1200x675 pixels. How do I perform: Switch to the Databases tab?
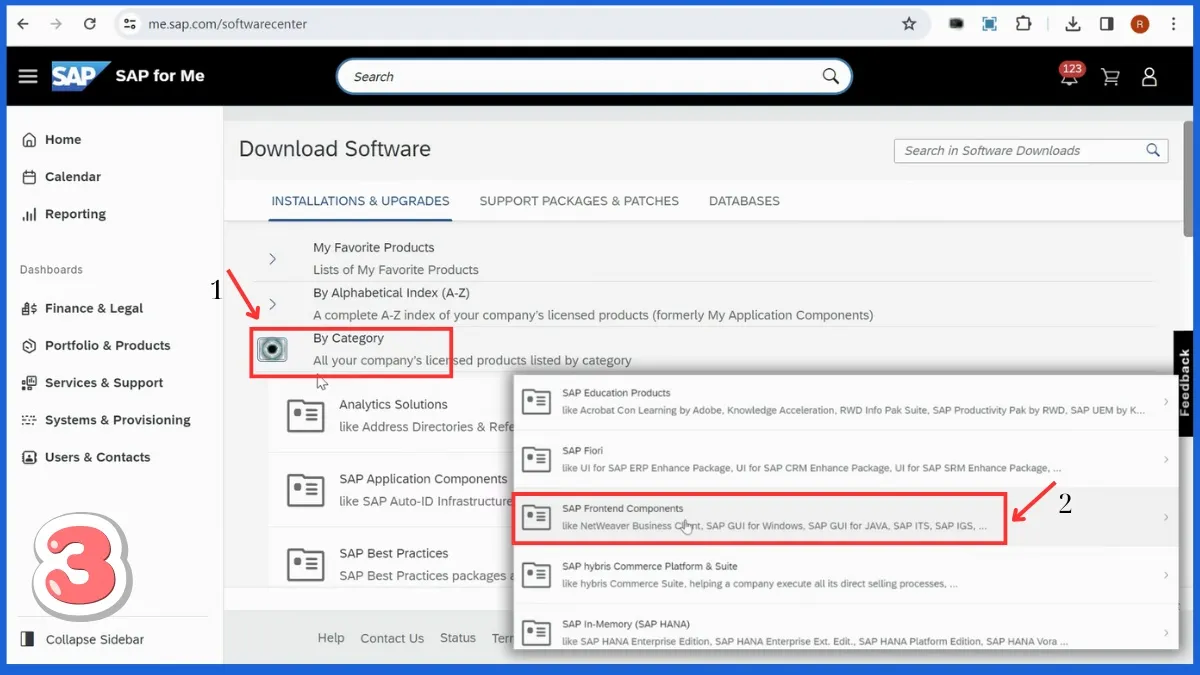pos(744,201)
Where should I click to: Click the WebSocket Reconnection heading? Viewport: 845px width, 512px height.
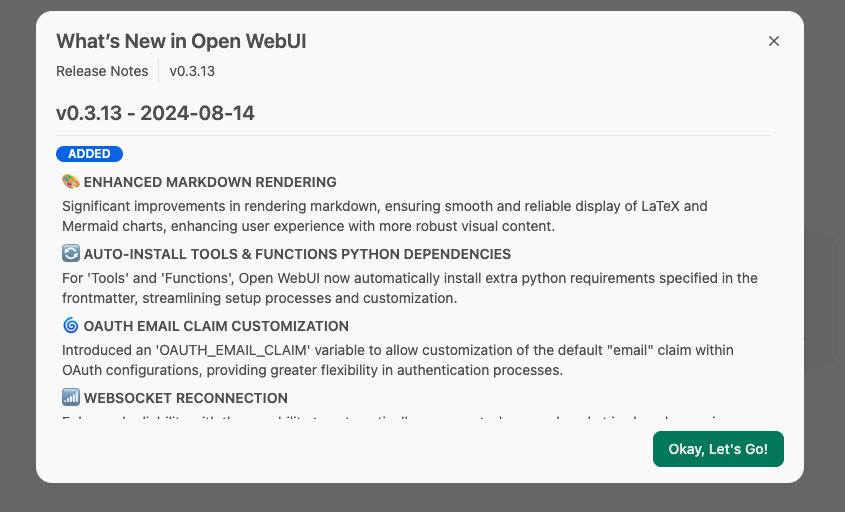(186, 398)
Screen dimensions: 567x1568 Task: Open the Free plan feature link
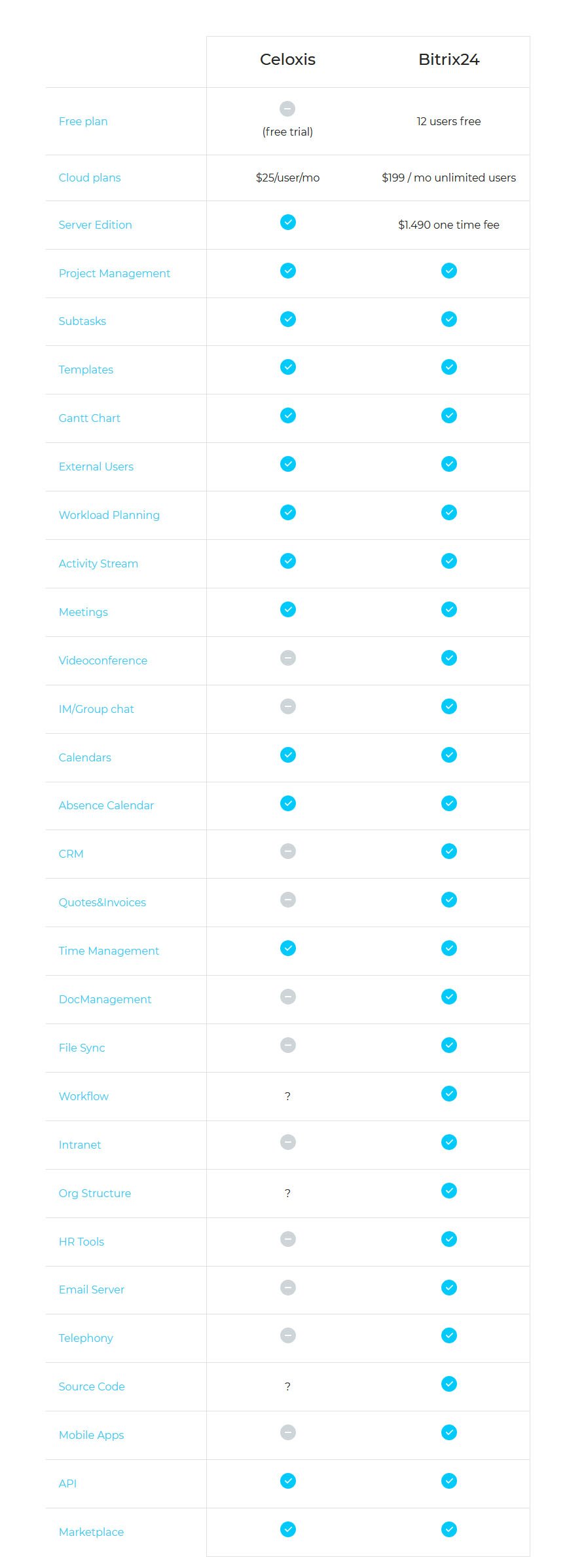pos(83,121)
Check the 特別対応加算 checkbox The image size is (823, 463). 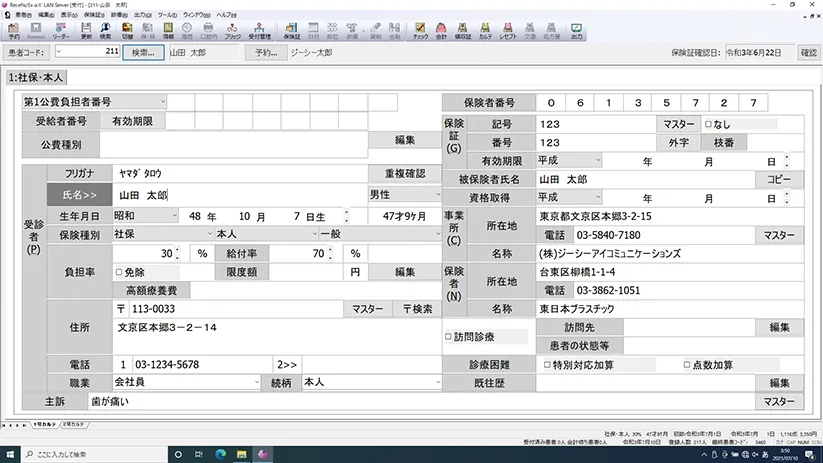point(546,365)

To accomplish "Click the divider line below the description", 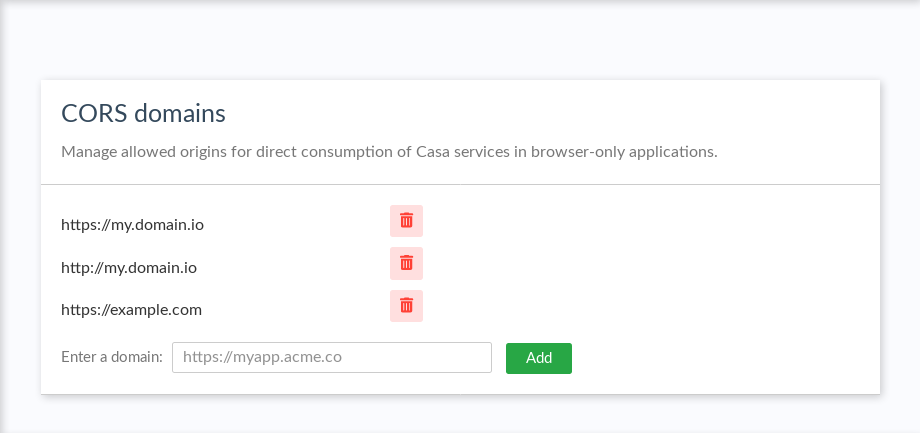I will coord(460,185).
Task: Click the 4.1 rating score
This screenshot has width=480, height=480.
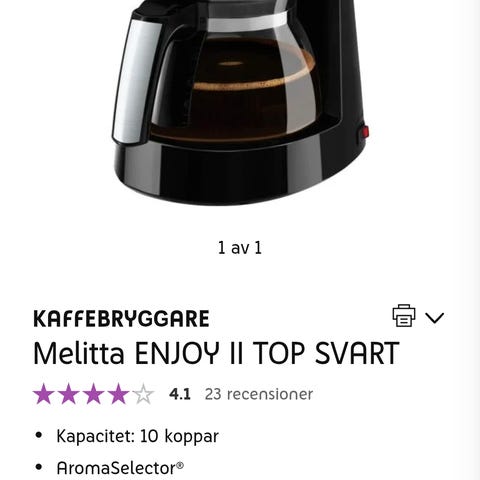Action: [180, 394]
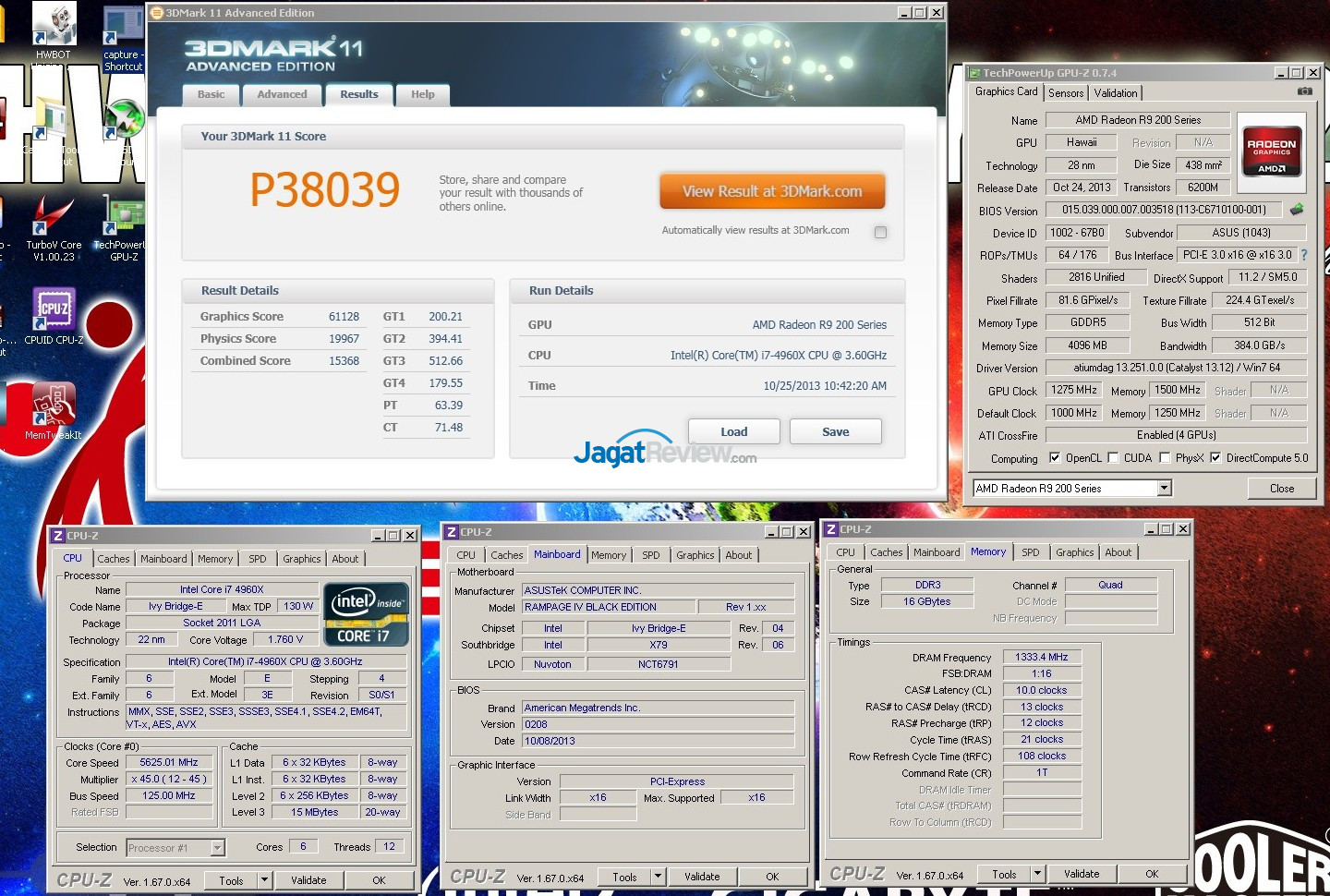
Task: Switch to the Advanced tab in 3DMark 11
Action: [282, 94]
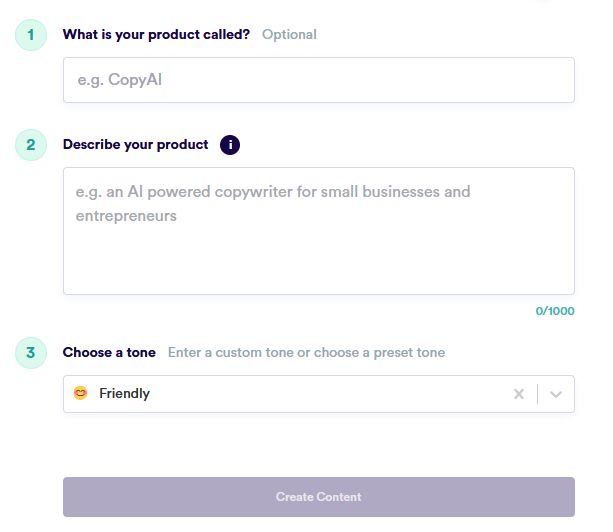Clear the Friendly tone with the X icon
The width and height of the screenshot is (613, 532).
tap(519, 394)
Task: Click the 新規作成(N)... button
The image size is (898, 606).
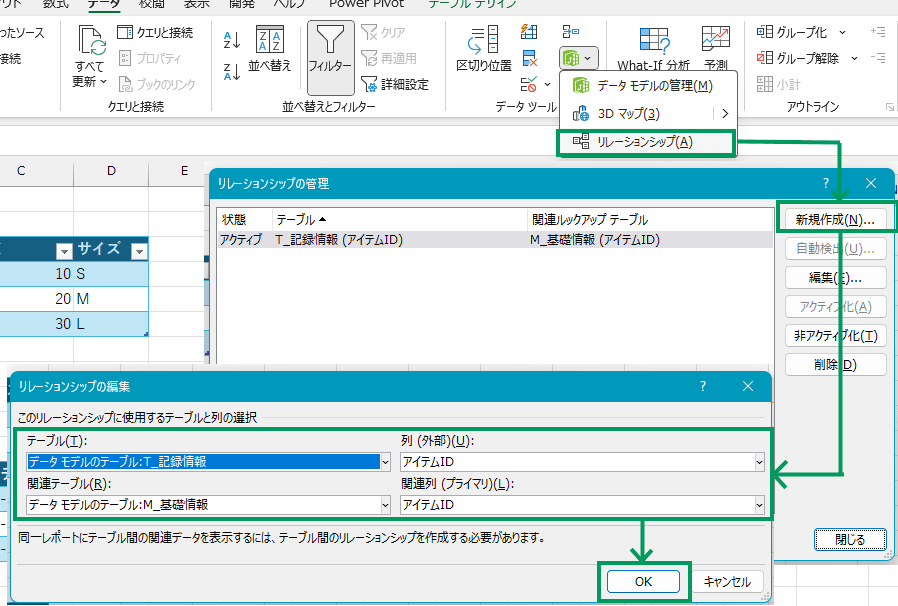Action: pyautogui.click(x=835, y=218)
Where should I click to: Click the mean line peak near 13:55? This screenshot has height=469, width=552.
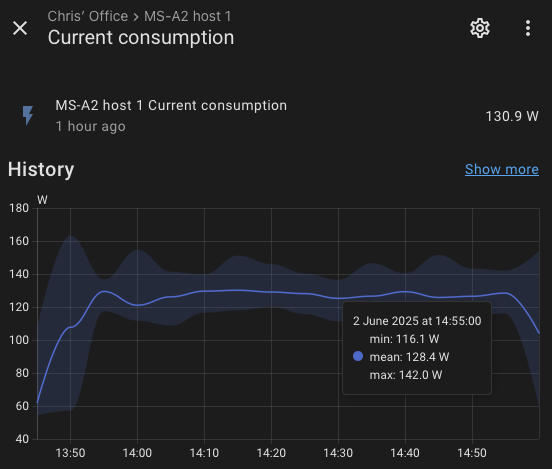coord(104,291)
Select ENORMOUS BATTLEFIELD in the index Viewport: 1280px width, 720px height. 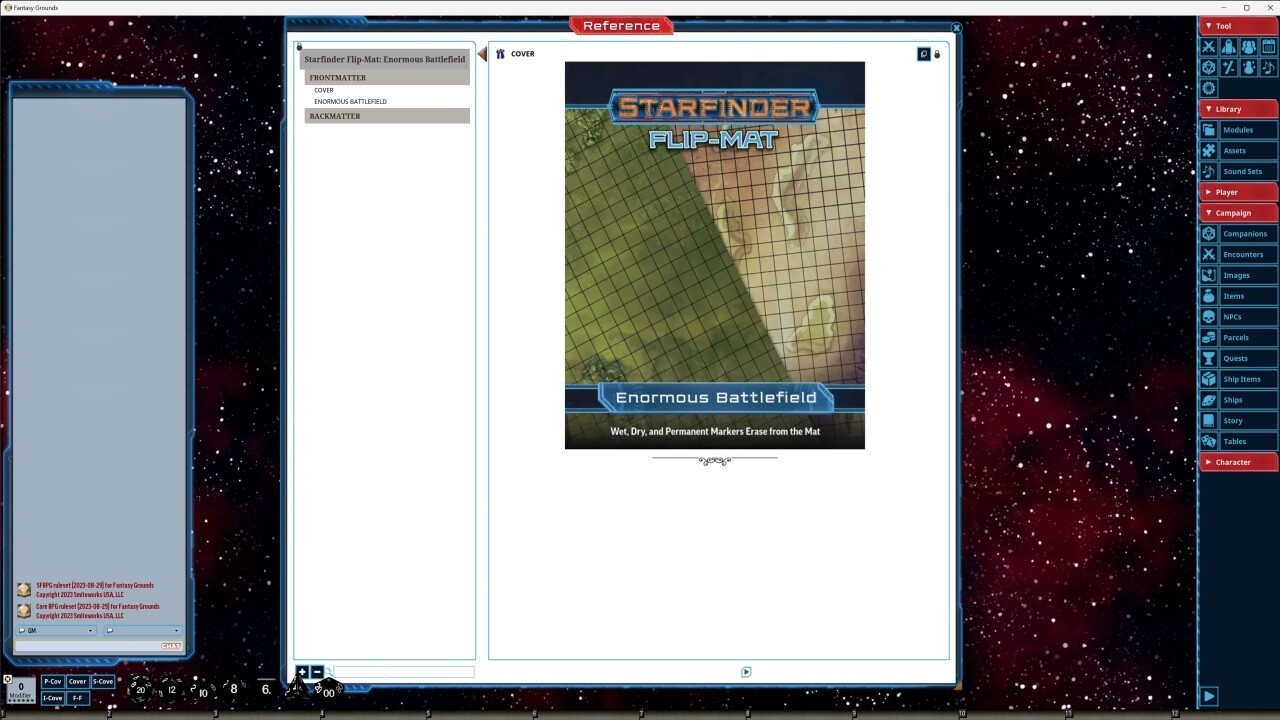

--------------------------------

**Task details:**
Give back exactly the lines from the one with "This screenshot has width=480, height=480." through the end of the records above, inclusive, and omit any pictures.

**Solution for this exercise:**
This screenshot has width=480, height=480.
Action: [180, 394]
Task: Switch to the Advanced tab in 3DMark 11
Action: [282, 94]
Clear the Friendly tone with the X icon
The width and height of the screenshot is (613, 532).
tap(519, 394)
Task: Click the 新規作成(N)... button
The image size is (898, 606).
Action: pyautogui.click(x=835, y=218)
Where should I click to: Click the mean line peak near 13:55? This screenshot has height=469, width=552.
coord(104,291)
Select ENORMOUS BATTLEFIELD in the index Viewport: 1280px width, 720px height. 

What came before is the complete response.